### [About this exercise]
Reproduce, word for word, the lines from the first one through the line that contains "coordinates (121, 264).".

§

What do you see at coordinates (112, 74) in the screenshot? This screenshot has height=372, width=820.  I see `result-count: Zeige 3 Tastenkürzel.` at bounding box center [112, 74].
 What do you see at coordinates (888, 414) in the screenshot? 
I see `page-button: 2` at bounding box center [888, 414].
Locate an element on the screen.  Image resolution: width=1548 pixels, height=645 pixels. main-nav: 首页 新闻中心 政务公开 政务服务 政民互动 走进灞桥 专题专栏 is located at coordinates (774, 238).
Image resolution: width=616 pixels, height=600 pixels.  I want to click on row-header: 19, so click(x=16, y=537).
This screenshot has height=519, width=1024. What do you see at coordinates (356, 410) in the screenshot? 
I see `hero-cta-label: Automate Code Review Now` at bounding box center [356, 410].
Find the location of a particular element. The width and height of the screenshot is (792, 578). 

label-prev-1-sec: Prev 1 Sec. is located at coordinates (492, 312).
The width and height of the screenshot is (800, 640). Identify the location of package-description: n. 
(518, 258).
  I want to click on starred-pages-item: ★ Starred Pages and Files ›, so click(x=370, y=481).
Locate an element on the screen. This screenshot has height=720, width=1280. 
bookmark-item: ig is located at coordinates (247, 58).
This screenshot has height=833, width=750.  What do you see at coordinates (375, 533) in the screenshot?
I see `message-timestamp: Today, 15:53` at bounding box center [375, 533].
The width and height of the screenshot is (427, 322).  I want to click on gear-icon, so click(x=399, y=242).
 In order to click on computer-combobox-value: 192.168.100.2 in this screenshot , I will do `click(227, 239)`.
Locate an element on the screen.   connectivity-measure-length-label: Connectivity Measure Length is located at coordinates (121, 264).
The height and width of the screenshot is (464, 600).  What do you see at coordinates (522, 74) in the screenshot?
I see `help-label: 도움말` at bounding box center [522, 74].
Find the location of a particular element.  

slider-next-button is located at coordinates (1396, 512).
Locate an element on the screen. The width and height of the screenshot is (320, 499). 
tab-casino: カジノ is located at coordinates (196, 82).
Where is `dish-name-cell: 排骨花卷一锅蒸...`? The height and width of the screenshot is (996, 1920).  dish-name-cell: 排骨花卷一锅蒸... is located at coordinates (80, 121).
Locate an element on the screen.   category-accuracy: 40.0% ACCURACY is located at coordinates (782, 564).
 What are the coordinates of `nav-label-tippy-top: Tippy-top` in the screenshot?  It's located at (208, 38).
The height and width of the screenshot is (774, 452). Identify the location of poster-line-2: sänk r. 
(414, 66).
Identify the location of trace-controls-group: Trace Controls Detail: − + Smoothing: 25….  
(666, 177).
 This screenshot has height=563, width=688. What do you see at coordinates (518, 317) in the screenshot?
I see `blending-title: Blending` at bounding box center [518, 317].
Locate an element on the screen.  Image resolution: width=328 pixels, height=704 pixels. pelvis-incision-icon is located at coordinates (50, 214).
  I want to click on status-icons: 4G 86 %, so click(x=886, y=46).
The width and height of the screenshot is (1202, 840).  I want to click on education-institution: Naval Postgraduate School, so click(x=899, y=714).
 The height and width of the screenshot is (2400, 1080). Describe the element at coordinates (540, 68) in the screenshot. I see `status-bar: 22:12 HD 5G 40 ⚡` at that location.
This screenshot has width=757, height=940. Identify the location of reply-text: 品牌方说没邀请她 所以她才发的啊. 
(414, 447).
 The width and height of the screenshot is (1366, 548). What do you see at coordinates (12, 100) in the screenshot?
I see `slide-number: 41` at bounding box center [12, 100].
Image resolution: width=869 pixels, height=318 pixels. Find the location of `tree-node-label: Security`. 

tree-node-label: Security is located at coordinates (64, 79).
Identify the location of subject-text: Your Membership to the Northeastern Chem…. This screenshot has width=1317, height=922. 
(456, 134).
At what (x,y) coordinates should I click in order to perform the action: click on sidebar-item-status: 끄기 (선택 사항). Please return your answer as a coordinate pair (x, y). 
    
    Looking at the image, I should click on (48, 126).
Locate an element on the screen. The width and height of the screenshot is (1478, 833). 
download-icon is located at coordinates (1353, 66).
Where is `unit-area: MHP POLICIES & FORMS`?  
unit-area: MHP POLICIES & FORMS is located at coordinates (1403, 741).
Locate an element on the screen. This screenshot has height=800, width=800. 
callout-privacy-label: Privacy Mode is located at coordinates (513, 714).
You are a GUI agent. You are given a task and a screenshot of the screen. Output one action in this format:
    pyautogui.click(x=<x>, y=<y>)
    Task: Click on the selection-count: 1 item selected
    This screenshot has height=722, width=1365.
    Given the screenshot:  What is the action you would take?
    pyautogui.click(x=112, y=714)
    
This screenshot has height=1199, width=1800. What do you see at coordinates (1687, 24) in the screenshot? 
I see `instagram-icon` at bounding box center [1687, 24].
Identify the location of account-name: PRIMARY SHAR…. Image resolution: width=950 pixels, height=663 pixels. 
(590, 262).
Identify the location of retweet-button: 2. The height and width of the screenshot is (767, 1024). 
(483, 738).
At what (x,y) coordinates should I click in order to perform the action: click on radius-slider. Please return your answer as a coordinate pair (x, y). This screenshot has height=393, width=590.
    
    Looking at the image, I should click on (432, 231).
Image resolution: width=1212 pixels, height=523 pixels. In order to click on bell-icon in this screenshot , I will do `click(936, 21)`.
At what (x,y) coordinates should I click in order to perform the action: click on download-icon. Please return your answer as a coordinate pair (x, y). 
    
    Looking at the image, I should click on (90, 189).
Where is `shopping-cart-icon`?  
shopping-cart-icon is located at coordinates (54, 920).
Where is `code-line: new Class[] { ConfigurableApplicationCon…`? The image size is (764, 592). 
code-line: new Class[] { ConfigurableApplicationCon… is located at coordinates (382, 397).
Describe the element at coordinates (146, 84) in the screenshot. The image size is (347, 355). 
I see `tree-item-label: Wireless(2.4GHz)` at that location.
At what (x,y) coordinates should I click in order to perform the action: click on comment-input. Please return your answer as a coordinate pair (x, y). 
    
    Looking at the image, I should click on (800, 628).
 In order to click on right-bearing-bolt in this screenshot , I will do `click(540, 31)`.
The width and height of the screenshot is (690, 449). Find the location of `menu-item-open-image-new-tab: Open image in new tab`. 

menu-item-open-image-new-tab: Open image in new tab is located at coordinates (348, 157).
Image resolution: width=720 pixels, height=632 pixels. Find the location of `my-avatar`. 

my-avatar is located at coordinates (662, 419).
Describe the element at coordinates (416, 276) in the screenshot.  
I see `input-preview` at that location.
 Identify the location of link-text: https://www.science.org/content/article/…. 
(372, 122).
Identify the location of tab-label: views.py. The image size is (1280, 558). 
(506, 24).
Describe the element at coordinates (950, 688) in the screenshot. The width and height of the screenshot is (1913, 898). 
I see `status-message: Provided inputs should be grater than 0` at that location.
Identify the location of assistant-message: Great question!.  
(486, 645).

§

### [Written reply]
What do you see at coordinates (112, 74) in the screenshot? This screenshot has height=372, width=820.  I see `result-count: Zeige 3 Tastenkürzel.` at bounding box center [112, 74].
 What do you see at coordinates (888, 414) in the screenshot? 
I see `page-button: 2` at bounding box center [888, 414].
Locate an element on the screen.  Image resolution: width=1548 pixels, height=645 pixels. main-nav: 首页 新闻中心 政务公开 政务服务 政民互动 走进灞桥 专题专栏 is located at coordinates (774, 238).
Image resolution: width=616 pixels, height=600 pixels.  I want to click on row-header: 19, so click(x=16, y=537).
This screenshot has height=519, width=1024. What do you see at coordinates (356, 410) in the screenshot? 
I see `hero-cta-label: Automate Code Review Now` at bounding box center [356, 410].
Find the location of a particular element. The width and height of the screenshot is (792, 578). 

label-prev-1-sec: Prev 1 Sec. is located at coordinates (492, 312).
The width and height of the screenshot is (800, 640). Identify the location of package-description: n. 
(518, 258).
  I want to click on starred-pages-item: ★ Starred Pages and Files ›, so click(x=370, y=481).
Locate an element on the screen. This screenshot has height=720, width=1280. 
bookmark-item: ig is located at coordinates (247, 58).
This screenshot has height=833, width=750.  What do you see at coordinates (375, 533) in the screenshot?
I see `message-timestamp: Today, 15:53` at bounding box center [375, 533].
The width and height of the screenshot is (427, 322).  I want to click on gear-icon, so click(x=399, y=242).
 In order to click on computer-combobox-value: 192.168.100.2 in this screenshot , I will do `click(227, 239)`.
Locate an element on the screen.   connectivity-measure-length-label: Connectivity Measure Length is located at coordinates (121, 264).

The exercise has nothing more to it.